Source passage>
(First appeared in the Huffington Post on October 10, 2012)

"Give me my Adderall!" Matthew, a 15-year-old patient of mine, recently demanded of his parents. When they refused, Matthew slashed his left wrist with a box cutter. His parents called the police and he was taken to the county hospital emergency room for evaluation and possible admission to the psychiatric ward. His parents had withheld the medication for Matt's purported attention deficit disorder (ADD) because they hadn't liked the side effects of irritability and anger they had associated with their son's use of the medication.


Matthew was enraged. His parents had taken away his cell phone and all access to the Internet because they felt he was making no effort at all early in his sophomore year in high school, either in class or in doing homework. Matthew felt he "couldn't" do his work without the medication and didn't think his mood on the medicine was a major problem. He and his parents had been arguing about his restrictions when, in essence, Matthew had a temper tantrum, threatening to cut himself. When his parents held firm, he injured himself with a dramatic act but fortunately made only superficial lacerations to his wrist.

Required action>
List every thing that the account of Matthew says his parents withheld from him or took away from him.

The data>
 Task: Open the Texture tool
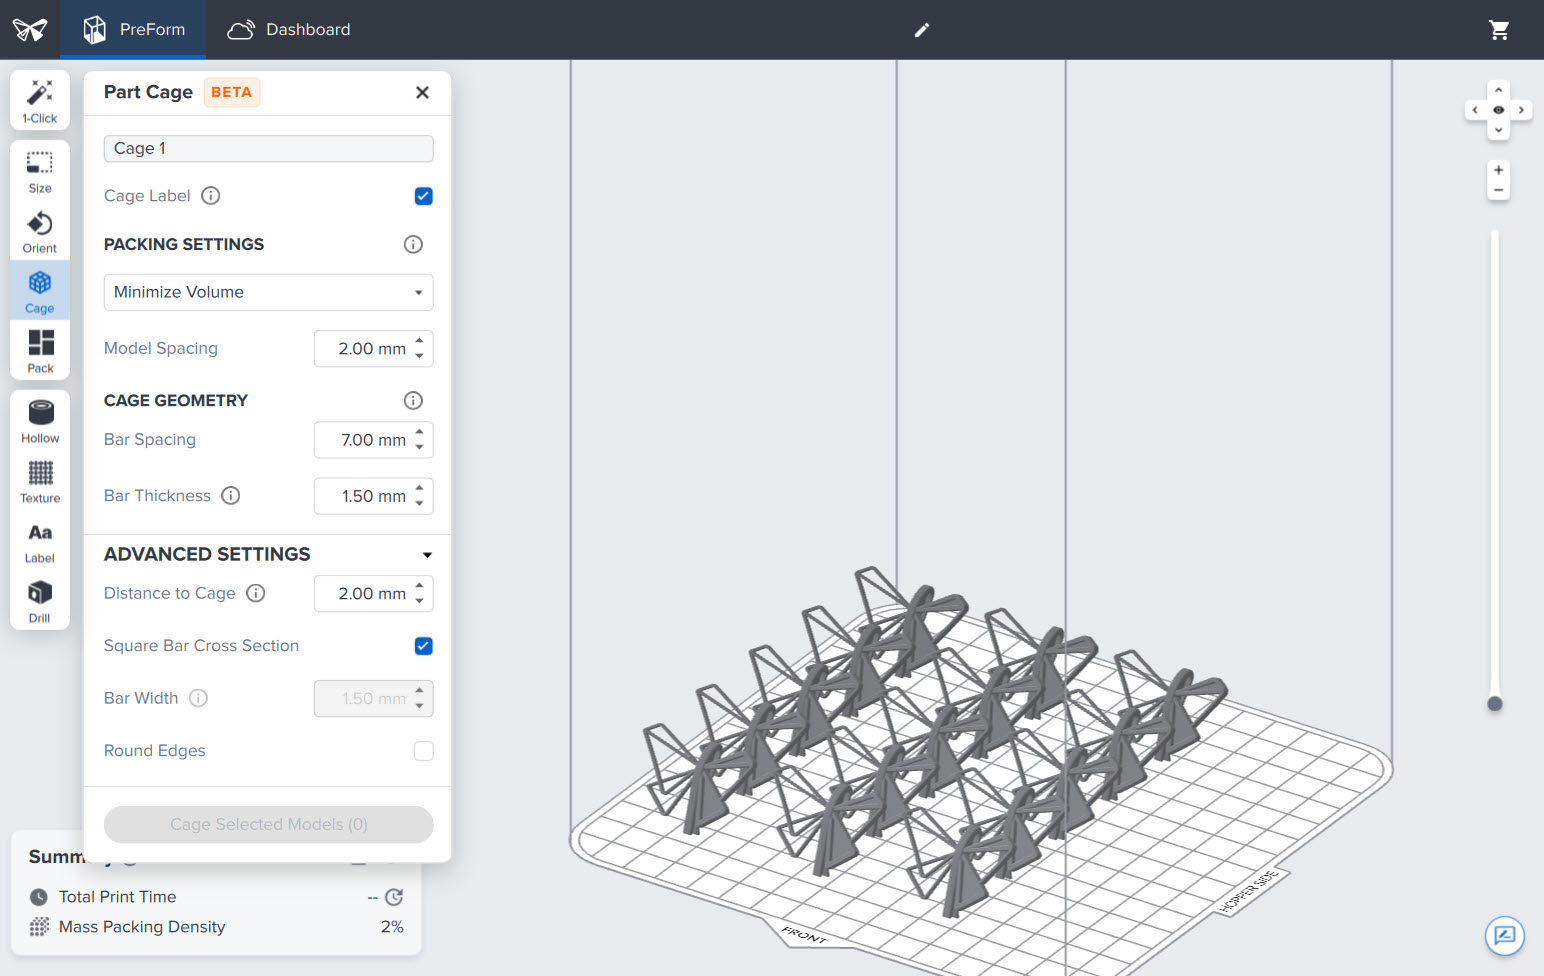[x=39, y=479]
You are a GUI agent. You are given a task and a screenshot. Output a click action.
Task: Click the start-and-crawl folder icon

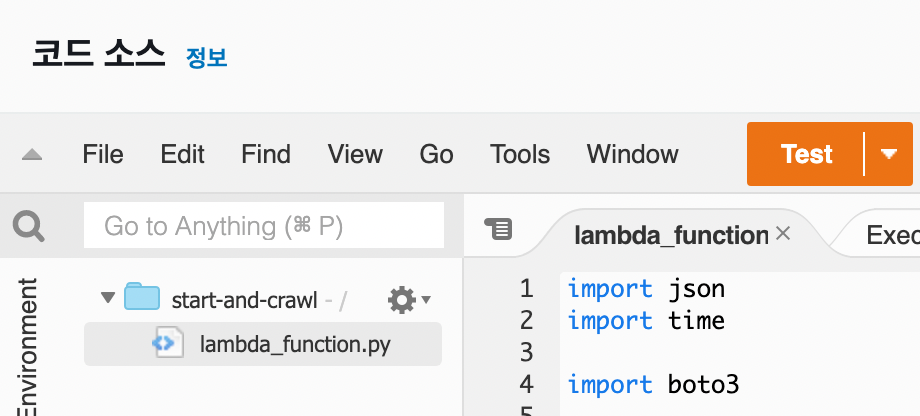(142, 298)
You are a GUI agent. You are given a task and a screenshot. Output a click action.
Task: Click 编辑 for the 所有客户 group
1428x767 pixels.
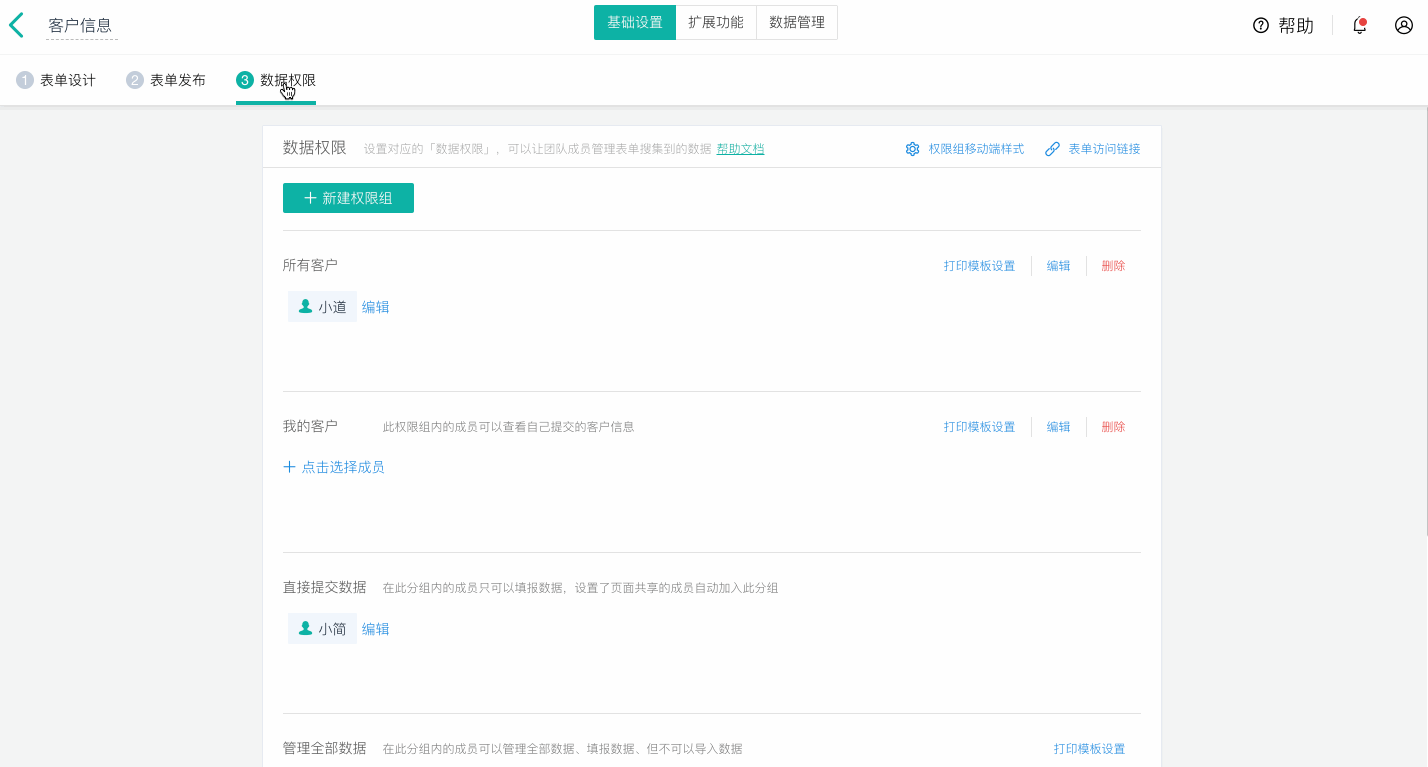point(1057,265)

--

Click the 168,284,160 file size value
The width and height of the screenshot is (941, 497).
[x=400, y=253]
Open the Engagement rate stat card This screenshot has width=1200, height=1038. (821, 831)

Final answer>
- His Adderall, the medication for his purported attention deficit disorder
- His cell phone
- All access to the Internet